** begin Excerpted text **

It's an old story. The public is aware of the stuff that gets the most ink in the traditional media and that's the negative stuff; the mandate because Republicans have been hammering on it for four years, and the exchanges because the dominated news coverage all fall because HealthCare.gov was so screwed up. In this poll, 56 percent of people report that they've only seen stories about the controversies and the politics of the law, not the substance. Additionally, "about half the public (47 percent) reports hearing at least one story in the last month about an individual or family who was impacted by the law, with about twice as many saying they saw more stories about people being harmed (27 percent) as saying they saw more stories about people being helped (13 percent)."
The failure of the traditional media to report on the substance of what this law can do to help people means that the majority of the people who really need the help don't know that it's out there! Though KFF doesn't give breakdowns by geography, it's a good bet that most of those who lack this awareness are in the 36 states on the federal exchange and have seen a concerted effort to advertise the law that we've seen in the states that created their own exchanges and have enthusiastically embraced the new law.
Consistent with months and months worth of KFF polling, though, while the law still isn't popular the large majority of people—55 percent—want Congress to improve the law, not repeal it. That's continuing bad news for Republicans, who's latest plan would completely scrap the existing law. There's no interest at all in the public for that. Even 30 percent of those who have negative opinions about the law agree that it needs to be improved, not repealed.

** end Excerpted text **
** begin Extracted entries **

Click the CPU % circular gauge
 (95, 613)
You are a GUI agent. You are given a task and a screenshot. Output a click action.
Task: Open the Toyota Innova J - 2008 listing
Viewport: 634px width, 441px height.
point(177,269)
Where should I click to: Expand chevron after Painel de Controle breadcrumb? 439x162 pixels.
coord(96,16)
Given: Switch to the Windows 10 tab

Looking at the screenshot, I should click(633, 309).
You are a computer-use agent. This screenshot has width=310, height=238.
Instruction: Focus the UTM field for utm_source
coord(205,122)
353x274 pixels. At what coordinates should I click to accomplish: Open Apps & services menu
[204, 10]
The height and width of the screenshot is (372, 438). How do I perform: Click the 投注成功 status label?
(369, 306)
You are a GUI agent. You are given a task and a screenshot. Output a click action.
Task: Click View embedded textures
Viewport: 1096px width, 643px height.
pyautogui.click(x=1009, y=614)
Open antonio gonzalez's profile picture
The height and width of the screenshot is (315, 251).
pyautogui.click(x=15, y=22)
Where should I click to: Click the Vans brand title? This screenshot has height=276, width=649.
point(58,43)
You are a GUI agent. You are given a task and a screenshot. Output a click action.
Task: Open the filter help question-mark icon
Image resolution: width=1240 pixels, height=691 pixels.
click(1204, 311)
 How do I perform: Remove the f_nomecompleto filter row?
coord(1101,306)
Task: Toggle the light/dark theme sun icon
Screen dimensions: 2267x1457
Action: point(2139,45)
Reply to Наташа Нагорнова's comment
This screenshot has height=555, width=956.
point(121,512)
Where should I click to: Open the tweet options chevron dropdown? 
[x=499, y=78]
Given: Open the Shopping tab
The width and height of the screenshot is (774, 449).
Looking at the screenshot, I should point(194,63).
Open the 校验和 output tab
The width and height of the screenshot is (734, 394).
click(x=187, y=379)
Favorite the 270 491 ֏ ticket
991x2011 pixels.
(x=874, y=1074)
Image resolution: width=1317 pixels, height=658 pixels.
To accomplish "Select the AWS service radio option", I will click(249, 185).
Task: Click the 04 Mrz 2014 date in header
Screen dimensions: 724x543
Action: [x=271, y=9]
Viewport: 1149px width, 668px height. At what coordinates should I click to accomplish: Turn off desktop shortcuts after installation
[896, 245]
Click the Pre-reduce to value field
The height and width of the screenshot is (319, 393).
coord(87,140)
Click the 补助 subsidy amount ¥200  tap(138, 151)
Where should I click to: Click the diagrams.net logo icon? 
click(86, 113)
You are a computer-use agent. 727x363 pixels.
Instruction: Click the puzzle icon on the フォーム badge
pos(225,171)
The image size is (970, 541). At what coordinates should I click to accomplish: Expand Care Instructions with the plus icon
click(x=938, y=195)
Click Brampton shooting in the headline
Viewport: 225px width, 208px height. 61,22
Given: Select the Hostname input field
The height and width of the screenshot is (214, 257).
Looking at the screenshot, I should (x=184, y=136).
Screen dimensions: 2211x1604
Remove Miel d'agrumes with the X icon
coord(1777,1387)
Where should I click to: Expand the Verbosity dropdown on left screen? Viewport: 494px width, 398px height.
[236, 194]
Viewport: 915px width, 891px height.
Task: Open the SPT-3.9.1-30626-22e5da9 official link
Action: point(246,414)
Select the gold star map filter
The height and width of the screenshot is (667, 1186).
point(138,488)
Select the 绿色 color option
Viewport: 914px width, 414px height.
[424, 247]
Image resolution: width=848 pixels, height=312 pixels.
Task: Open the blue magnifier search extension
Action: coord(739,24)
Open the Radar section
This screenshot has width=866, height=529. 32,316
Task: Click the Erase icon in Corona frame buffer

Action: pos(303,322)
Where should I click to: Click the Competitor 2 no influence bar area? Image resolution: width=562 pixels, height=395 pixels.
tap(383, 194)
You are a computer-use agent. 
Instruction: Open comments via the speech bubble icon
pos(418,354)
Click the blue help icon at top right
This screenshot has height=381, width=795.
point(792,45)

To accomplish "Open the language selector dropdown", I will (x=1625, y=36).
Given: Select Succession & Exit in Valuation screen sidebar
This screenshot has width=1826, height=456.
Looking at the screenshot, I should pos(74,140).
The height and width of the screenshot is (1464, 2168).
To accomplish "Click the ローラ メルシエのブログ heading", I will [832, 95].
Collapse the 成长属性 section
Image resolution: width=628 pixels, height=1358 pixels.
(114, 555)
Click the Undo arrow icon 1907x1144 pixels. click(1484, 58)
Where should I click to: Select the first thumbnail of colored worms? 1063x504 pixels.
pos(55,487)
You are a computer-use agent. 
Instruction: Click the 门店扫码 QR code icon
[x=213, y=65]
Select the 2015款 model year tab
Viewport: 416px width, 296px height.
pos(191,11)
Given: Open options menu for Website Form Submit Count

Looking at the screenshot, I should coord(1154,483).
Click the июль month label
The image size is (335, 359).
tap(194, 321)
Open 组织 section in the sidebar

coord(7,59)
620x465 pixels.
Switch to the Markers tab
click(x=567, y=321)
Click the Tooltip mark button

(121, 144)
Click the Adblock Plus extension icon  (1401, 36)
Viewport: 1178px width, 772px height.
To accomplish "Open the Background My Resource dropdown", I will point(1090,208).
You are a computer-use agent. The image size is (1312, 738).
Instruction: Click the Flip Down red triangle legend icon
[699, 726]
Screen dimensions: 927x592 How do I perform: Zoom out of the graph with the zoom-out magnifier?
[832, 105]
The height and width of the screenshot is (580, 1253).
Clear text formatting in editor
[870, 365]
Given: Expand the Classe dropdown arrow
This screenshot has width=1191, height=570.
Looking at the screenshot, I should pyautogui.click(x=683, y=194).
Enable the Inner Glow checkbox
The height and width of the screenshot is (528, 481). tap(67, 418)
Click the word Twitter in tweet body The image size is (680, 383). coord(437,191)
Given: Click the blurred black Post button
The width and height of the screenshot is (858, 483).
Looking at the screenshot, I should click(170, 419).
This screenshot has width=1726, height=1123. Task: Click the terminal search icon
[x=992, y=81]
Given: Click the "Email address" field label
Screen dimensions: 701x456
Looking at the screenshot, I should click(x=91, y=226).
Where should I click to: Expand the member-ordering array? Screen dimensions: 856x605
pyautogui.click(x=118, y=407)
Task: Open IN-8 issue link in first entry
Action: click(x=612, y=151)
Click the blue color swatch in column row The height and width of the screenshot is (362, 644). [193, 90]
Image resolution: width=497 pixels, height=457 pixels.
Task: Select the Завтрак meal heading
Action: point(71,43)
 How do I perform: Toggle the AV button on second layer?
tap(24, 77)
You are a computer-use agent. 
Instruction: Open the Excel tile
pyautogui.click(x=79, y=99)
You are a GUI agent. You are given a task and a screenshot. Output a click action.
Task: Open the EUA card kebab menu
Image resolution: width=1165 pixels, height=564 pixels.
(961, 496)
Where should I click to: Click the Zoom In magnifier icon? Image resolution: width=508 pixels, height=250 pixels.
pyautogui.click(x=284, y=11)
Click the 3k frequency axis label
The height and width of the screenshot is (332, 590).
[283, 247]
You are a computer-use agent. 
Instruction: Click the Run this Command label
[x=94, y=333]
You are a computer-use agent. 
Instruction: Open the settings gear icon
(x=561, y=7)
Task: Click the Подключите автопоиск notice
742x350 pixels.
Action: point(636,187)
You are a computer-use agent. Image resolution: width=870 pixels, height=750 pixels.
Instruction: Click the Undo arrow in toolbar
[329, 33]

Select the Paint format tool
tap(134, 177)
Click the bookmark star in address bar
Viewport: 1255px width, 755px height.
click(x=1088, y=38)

** end Extracted entries **

- What the exercise asks
Using the text on health law polling, answer each question on its own line.
1. What percentage of people report having seen only stories about the controversies and politics of the law?
2. How many states are described as being on the federal exchange?
3. What percentage of people want Congress to improve the law rather than repeal it?

- Task answer
1. 56 percent
2. 36 states
3. 55 percent